**Written request**
Copy out the lines of the listing between the line containing "Where should I" and the line containing "[x=148, y=515]", inclusive, keeping each line the same as in the listing.

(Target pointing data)
§

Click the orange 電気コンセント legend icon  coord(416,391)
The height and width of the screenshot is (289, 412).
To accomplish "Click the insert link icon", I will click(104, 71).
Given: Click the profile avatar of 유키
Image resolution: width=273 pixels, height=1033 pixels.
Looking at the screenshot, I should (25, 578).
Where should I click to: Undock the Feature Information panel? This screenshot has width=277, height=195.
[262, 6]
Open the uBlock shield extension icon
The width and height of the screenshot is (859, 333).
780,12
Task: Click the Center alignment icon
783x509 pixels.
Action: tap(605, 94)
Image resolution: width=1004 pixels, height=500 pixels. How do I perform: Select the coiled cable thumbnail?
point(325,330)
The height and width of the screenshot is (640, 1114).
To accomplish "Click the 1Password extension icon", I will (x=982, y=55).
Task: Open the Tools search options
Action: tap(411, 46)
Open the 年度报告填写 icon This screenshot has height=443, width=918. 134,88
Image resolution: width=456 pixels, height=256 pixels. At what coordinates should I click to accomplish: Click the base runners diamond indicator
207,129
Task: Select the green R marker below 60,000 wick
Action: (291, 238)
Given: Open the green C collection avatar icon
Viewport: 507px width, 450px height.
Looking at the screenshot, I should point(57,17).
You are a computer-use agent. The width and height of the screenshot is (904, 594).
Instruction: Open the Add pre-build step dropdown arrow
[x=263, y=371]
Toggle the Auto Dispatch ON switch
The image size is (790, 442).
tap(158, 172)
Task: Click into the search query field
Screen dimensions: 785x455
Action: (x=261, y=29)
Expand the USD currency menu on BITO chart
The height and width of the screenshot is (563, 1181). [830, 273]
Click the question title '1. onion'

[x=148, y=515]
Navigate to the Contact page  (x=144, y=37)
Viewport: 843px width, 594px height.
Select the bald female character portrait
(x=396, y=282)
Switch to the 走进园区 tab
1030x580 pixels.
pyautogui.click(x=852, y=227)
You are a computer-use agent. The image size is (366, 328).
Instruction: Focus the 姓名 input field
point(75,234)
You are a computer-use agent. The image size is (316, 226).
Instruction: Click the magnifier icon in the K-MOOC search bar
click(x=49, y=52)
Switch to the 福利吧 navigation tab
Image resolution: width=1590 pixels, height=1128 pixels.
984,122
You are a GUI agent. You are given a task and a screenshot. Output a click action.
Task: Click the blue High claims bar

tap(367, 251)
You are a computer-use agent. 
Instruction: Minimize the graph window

§

**Task output**
Where should I click to: Undock the Feature Information panel? This screenshot has width=277, height=195.
[262, 6]
Open the uBlock shield extension icon
The width and height of the screenshot is (859, 333).
780,12
Task: Click the Center alignment icon
783x509 pixels.
Action: tap(605, 94)
Image resolution: width=1004 pixels, height=500 pixels. How do I perform: Select the coiled cable thumbnail?
point(325,330)
The height and width of the screenshot is (640, 1114).
To accomplish "Click the 1Password extension icon", I will (x=982, y=55).
Task: Open the Tools search options
Action: tap(411, 46)
Open the 年度报告填写 icon This screenshot has height=443, width=918. 134,88
Image resolution: width=456 pixels, height=256 pixels. At what coordinates should I click to accomplish: Click the base runners diamond indicator
207,129
Task: Select the green R marker below 60,000 wick
Action: (291, 238)
Given: Open the green C collection avatar icon
Viewport: 507px width, 450px height.
Looking at the screenshot, I should point(57,17).
You are a computer-use agent. The width and height of the screenshot is (904, 594).
Instruction: Open the Add pre-build step dropdown arrow
[x=263, y=371]
Toggle the Auto Dispatch ON switch
The image size is (790, 442).
tap(158, 172)
Task: Click into the search query field
Screen dimensions: 785x455
Action: (x=261, y=29)
Expand the USD currency menu on BITO chart
The height and width of the screenshot is (563, 1181). [830, 273]
Click the question title '1. onion'

[x=148, y=515]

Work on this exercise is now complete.